I find Granat Net the best for wood with a surface finish (varnish, vax, paint...), which is the most troublesome case because the finish clogs to sanding papers.
My experience from the main sanding papers I have used is the following:
For wood with a surface finish:
1. Festool Granat Net by far the best
2. Festool Granat
*** BTW avoid like hell : Mirka Iridium, doesn't even adhere well to the pad (I made the mistake of buying a full range of grids, thinking it would be as good as Abranet..)
For wood without a finish:
1. 3M Cubitron Xtract: most efficient; most durable on flat surfaces; can also be reused by hand (I explain this below). Sole negative: it is made by alternating abrasive and mesh areas, the later are weak and will easily tear apart if the rim of the paper rubs against a surface perpendicular to the surface I am sanding (e.g. a surface surrounded by a frame, or having a perpendicular panel)

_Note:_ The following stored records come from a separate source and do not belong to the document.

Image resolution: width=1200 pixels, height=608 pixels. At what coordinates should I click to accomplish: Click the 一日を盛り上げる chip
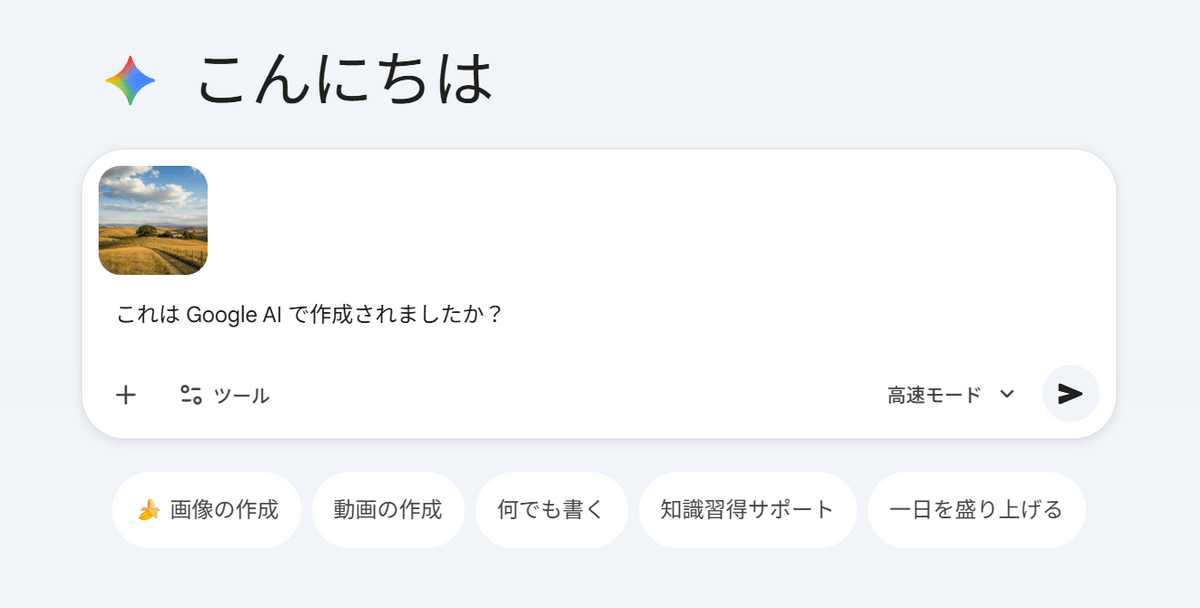pyautogui.click(x=976, y=510)
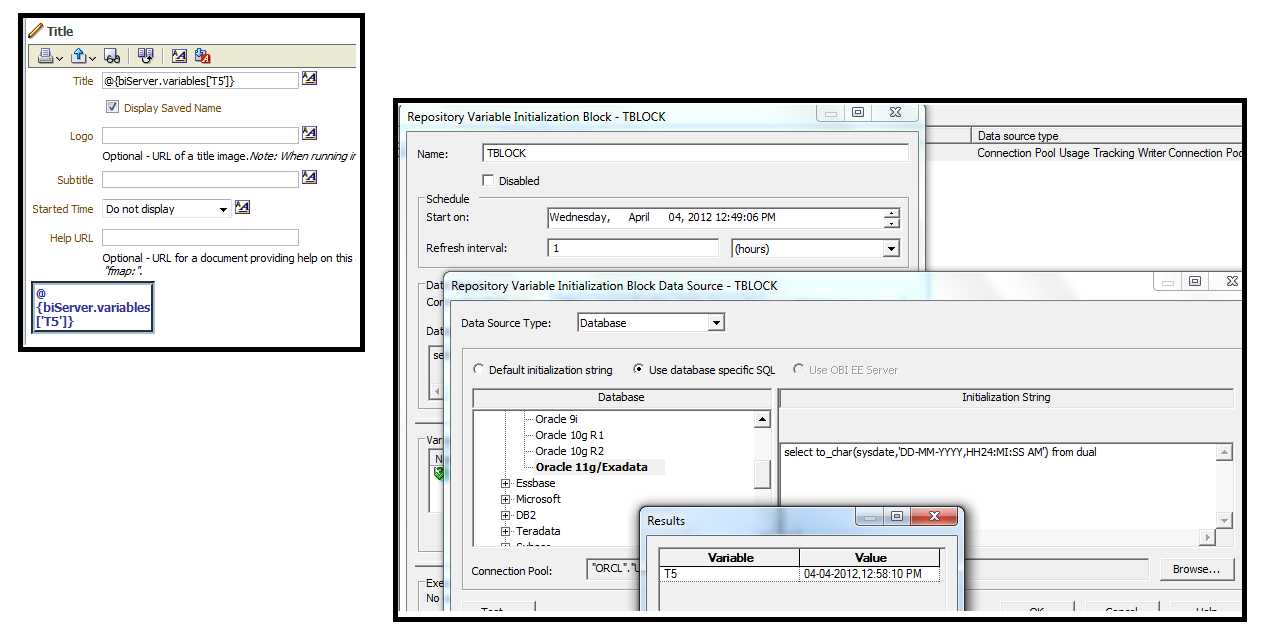
Task: Click the format icon next to Logo field
Action: point(310,133)
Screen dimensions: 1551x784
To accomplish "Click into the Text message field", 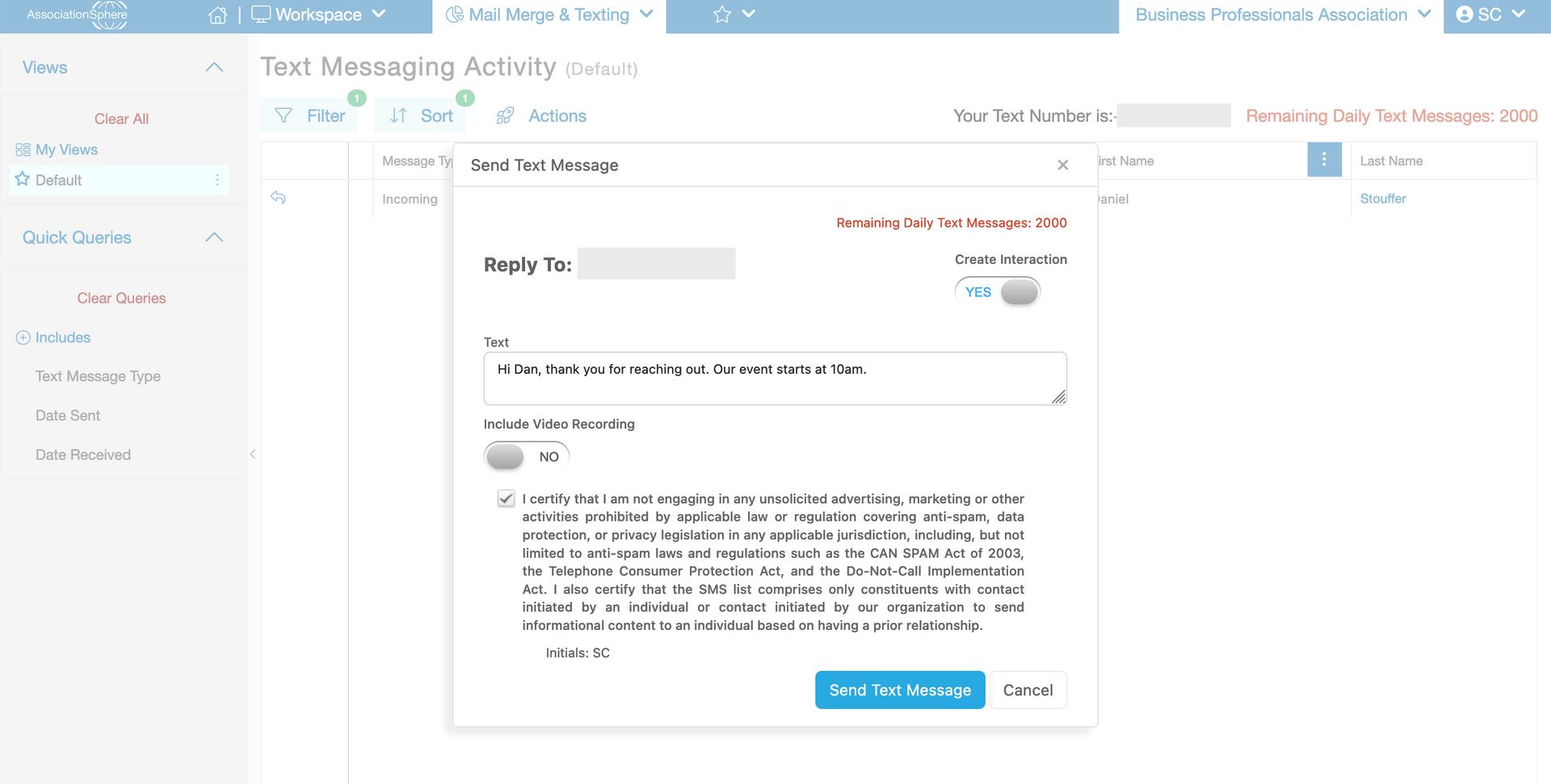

2. Mirka Abranet ACE: clearly not as good as Cubitron, except that its rim handles much better rubbing against a perpendicular surface
3. Festool Granat Net or Rubin, both not being as good as Abranet on unfinished wood. I haven't used Rubin for a long time, I never tested it against Granat Net. Rubin, being closed, should more solid but not as good re. dust extraction compared to a mesh product.
If you want a single kind of sanding paper, and ever have to sand some surfaces with finish, then, because such surfaces are the most tricky, Granat Net would be the overall sole best choice in my opinion.
But the best is to have different kinds of sanding papers, each optimised for a different case (wood with or without finish).
About my reuse of 150 mm damaged Cubitron Xtract paper:
Because it has this thin mesh-only alternating areas, it is very supple. So when the rims are damaged, I reuse them like this:
I hold the paper by closing my fist on it, and letting enough of it to cover the part of my hand opposite my thumb, which part I then use for sanding by hand (this is the part you would use to slam on a table when your fist is closed), as well as covering a part of the back of my hand. This is for me the best manner of hand sanding when I don't need dust extraction and when I need top control, and the capability to apply a lot of force and to move very fast (very efficient).